What Legal Documents Do I Need as a Single Parent?
What Legal Documents Do I Need

As a single parent in North Carolina, you may encounter unique legal considerations. From ensuring your child’s well-being to safeguarding your rights, understanding the essential legal documents you need can provide invaluable peace of mind. So what legal documents do you need as a single parent in North Carolina? Whether you’re just starting your estate planning journey or seeking to bolster your existing legal framework, read on to confidently walk forward as a single parent.

Why Create an Estate Plan?

You have a minor child who depends on you for their survival. You need to ensure that they will be cared for if there comes a time you cannot care for them.

By creating an estate plan, you can address your minor child’s care and custody and provide instructions about how your money and property should be used for their care should something happen to you.

However, estate planning is about more than caring for your child. You also need to care for yourself. So you’ll need a few simple documents to help others make decisions for you if you fall ill or permanently unconscious.

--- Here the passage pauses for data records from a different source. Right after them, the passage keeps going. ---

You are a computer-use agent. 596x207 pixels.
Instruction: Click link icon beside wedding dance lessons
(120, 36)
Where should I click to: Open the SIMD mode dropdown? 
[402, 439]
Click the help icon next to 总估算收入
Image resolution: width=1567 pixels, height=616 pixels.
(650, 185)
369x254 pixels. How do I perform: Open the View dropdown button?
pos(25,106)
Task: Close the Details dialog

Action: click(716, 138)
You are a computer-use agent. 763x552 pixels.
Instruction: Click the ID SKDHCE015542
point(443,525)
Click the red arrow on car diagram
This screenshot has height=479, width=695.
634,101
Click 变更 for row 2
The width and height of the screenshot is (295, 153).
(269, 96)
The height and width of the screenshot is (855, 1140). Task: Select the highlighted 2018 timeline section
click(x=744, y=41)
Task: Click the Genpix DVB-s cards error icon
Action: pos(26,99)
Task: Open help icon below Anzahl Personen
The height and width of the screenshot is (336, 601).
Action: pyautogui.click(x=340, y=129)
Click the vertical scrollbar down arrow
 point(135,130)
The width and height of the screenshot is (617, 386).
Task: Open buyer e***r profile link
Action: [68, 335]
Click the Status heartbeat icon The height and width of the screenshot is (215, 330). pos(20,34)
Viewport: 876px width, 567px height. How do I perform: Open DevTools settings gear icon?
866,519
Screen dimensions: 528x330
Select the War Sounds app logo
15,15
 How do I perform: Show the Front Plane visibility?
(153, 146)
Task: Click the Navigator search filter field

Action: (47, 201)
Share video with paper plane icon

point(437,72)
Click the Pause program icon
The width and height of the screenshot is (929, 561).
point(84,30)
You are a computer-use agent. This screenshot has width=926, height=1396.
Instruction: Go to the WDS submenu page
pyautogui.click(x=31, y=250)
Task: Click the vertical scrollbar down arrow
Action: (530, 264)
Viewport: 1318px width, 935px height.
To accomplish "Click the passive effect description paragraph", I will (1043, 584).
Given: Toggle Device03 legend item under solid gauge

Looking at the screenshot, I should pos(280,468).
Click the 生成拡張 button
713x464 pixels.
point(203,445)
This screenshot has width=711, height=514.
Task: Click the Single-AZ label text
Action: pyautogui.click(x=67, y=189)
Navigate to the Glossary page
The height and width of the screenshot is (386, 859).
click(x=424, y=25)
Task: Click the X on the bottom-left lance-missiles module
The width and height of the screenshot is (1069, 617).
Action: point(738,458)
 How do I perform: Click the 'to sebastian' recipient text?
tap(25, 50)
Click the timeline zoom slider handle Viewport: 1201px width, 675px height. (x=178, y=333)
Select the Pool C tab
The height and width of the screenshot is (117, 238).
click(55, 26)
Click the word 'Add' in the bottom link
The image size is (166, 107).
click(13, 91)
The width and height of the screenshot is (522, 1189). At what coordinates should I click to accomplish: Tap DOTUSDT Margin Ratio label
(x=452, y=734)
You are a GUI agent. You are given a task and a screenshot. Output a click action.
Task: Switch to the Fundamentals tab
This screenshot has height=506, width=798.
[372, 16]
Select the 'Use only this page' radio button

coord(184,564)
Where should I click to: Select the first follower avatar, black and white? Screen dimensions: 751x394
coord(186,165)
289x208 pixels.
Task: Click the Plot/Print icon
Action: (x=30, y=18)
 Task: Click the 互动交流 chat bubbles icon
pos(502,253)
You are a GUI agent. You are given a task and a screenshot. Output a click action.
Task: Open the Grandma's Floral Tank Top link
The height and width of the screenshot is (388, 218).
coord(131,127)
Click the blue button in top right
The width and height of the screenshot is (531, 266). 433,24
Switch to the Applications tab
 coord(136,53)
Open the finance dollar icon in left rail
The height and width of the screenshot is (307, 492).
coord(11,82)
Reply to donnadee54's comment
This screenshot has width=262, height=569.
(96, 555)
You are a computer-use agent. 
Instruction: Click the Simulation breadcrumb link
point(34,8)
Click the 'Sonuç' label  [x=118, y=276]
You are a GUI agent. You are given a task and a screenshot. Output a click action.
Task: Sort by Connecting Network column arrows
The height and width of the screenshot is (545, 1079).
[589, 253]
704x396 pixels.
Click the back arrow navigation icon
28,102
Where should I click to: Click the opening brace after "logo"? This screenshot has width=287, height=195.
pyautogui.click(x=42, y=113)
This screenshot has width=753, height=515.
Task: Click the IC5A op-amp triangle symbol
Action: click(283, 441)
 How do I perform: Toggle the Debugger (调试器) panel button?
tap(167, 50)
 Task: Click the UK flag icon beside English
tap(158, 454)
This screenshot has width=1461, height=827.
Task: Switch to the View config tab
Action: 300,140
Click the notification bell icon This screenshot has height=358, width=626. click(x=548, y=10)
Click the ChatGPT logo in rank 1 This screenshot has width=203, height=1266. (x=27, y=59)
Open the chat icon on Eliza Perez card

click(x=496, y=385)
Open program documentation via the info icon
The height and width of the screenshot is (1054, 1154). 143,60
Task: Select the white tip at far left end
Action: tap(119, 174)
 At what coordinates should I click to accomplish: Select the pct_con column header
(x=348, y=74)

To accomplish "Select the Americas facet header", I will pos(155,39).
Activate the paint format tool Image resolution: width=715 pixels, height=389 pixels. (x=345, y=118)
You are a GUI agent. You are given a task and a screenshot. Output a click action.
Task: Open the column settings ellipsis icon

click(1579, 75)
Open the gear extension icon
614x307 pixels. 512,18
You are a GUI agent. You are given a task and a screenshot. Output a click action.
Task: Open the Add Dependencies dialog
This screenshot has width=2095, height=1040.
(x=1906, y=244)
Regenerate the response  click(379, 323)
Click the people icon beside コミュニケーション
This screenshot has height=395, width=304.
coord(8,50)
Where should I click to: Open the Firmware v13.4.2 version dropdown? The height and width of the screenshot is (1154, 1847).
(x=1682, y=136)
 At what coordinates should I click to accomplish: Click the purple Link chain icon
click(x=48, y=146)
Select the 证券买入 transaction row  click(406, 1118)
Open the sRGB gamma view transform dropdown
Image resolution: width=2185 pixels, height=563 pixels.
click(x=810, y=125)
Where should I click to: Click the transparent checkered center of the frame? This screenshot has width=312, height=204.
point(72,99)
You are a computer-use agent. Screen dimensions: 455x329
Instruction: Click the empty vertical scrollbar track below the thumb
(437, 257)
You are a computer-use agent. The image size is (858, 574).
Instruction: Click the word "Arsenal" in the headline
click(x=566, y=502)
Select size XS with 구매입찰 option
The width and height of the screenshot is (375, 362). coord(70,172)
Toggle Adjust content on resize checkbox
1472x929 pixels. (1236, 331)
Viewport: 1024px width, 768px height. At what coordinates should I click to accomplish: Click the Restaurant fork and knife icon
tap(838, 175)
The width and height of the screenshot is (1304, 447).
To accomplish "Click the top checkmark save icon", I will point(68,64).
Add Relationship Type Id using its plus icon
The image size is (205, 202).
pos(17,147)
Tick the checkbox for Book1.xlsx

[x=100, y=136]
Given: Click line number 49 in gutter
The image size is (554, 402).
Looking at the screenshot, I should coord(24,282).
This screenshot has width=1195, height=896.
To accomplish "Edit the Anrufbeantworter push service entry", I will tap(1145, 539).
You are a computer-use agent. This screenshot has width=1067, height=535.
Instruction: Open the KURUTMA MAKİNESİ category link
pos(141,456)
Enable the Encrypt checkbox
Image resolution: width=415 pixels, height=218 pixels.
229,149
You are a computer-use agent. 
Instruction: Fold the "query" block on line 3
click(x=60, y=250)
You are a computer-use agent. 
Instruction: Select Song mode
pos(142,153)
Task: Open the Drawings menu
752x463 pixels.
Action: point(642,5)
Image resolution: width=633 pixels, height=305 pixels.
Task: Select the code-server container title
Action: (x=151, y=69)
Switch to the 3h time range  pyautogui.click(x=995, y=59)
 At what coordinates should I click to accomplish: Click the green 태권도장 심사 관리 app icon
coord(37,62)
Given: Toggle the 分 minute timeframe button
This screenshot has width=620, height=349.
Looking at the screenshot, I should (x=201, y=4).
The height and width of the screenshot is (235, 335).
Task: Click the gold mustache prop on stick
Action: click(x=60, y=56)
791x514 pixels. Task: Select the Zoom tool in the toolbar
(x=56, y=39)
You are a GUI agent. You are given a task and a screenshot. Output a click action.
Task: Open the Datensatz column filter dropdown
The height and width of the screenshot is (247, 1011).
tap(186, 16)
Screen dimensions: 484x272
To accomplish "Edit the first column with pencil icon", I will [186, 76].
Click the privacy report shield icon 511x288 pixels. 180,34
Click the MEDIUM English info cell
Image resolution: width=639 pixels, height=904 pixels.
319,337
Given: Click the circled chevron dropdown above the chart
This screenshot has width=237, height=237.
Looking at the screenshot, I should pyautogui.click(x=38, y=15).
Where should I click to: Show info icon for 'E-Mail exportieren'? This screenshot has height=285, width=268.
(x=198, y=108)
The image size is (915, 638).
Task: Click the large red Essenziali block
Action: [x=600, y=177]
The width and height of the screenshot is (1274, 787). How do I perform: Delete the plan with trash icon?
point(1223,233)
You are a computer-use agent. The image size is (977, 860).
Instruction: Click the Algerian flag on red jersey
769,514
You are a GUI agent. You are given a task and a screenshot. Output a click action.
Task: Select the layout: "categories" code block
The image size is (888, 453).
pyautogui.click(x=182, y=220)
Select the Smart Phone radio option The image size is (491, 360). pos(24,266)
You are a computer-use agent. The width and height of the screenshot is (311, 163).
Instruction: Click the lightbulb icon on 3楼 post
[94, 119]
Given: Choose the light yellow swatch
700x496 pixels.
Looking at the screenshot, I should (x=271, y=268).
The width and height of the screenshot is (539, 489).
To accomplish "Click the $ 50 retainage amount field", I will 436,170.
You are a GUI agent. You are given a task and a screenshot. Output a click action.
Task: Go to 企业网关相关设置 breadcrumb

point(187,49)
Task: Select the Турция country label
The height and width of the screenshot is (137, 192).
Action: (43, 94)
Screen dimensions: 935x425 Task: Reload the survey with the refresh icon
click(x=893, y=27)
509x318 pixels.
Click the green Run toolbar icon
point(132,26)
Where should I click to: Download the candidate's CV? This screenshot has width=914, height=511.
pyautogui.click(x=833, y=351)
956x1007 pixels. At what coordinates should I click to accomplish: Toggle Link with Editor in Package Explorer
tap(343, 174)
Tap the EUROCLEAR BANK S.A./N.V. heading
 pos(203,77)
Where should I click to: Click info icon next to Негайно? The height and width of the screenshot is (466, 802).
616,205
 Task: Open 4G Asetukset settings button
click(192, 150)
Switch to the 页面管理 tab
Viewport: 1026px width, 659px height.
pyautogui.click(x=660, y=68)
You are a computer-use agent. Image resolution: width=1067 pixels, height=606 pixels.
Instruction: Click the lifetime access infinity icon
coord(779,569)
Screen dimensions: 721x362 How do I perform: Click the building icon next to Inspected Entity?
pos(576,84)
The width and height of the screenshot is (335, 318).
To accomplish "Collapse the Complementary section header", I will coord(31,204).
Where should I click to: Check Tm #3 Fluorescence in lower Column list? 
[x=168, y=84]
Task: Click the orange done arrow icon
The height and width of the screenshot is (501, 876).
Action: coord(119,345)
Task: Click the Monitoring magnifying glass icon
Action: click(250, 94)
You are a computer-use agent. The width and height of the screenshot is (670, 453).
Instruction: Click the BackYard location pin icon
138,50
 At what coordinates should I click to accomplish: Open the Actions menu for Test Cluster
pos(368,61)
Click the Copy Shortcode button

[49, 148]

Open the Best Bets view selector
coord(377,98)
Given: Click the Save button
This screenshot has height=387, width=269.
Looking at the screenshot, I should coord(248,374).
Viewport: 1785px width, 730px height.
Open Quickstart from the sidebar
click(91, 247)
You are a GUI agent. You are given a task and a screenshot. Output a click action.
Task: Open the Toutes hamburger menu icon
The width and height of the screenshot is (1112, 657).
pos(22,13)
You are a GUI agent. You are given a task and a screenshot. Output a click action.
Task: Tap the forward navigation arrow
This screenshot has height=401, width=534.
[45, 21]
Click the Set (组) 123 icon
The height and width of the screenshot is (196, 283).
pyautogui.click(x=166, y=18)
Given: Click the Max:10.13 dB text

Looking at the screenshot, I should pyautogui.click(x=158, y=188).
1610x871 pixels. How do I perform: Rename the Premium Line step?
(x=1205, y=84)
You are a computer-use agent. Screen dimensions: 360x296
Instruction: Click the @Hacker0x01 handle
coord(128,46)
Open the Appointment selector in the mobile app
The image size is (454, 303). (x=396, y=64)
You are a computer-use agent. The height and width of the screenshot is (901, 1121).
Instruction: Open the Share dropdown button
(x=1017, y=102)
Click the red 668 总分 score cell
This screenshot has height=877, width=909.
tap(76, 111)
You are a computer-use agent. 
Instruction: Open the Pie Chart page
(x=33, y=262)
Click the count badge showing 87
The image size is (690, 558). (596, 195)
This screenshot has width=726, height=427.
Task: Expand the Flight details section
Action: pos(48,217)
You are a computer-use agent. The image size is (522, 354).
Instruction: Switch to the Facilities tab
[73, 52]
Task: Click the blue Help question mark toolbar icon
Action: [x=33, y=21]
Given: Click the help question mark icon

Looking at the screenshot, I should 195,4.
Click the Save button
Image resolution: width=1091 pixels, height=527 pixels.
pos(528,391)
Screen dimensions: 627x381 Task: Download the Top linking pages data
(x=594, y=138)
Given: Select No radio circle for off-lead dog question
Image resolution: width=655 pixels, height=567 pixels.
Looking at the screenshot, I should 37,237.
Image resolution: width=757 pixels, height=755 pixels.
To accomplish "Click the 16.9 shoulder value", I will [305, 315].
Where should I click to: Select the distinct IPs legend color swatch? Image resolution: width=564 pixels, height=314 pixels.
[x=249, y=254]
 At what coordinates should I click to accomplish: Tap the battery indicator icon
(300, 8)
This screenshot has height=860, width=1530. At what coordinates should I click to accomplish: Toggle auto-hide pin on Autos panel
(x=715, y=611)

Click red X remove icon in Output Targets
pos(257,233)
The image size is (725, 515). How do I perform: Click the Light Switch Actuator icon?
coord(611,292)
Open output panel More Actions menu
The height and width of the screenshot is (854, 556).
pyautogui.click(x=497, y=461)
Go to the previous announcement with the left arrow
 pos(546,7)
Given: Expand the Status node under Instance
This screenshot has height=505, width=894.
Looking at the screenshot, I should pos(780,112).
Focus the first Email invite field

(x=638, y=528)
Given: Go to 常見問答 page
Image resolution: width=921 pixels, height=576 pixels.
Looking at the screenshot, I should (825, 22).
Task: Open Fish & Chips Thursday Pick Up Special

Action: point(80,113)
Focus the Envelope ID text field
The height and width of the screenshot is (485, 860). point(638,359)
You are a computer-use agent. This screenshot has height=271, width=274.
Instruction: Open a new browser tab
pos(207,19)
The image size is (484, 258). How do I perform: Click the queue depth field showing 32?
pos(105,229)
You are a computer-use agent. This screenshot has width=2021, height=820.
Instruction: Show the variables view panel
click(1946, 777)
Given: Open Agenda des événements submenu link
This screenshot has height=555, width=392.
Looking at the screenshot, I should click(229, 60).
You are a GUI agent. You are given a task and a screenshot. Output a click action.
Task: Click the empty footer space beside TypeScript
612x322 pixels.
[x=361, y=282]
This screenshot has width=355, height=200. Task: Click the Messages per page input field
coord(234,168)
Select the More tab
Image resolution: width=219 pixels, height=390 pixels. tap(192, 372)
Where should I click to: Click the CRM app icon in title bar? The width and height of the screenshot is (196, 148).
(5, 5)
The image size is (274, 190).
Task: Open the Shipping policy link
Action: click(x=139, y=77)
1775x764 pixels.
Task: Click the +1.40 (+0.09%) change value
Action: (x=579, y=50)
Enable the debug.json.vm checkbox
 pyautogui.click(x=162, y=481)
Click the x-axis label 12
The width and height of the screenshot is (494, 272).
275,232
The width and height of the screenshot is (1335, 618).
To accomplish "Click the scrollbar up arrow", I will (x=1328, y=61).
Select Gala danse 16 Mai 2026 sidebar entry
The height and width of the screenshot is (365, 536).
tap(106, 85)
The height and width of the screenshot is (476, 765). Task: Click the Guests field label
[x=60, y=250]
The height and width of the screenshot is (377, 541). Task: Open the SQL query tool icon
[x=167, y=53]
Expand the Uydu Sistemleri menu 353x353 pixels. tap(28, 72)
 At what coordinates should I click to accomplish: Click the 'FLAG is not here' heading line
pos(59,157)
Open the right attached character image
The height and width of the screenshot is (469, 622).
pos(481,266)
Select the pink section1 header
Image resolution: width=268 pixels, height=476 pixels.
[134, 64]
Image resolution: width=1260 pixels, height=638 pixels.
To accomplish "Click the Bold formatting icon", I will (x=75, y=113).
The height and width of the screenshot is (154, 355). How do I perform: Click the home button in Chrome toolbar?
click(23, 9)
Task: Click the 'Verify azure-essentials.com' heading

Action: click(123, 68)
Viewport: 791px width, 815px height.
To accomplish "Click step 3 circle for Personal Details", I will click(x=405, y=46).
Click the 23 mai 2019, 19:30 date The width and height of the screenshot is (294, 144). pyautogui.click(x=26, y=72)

It can also make sense to plan for ways to maximize your assets for the future. So let’s go over ways to enhance your life and that of your child’s through estate planning!

Creating a Legal Document Care and Custody of Your Child

Creating an estate plan allows you to name someone to care for your minor child if you are unable. A child under 18 can’t legally care for themselves (unless they have been emancipated).

When writing your last will and testament, you can name a guardian to care for your minor child (in the case neither parent can act.) It is important to note that if the other legal parent is still alive, that parent may receive custody of your child.

However, it is best to have a plan in case no legal parent can care for the child. If you do not choose a guardian, the judge will look to state law to determine the appropriate guardian. That person may not be the person that you would have chosen.

What the Last Will and Testament Does for You In North Carolina

In your will, you can name someone to be your child’s guardian after your death, a person to wind up your affairs (executor or personal representative), and people to receive your money and property, along with any instructions.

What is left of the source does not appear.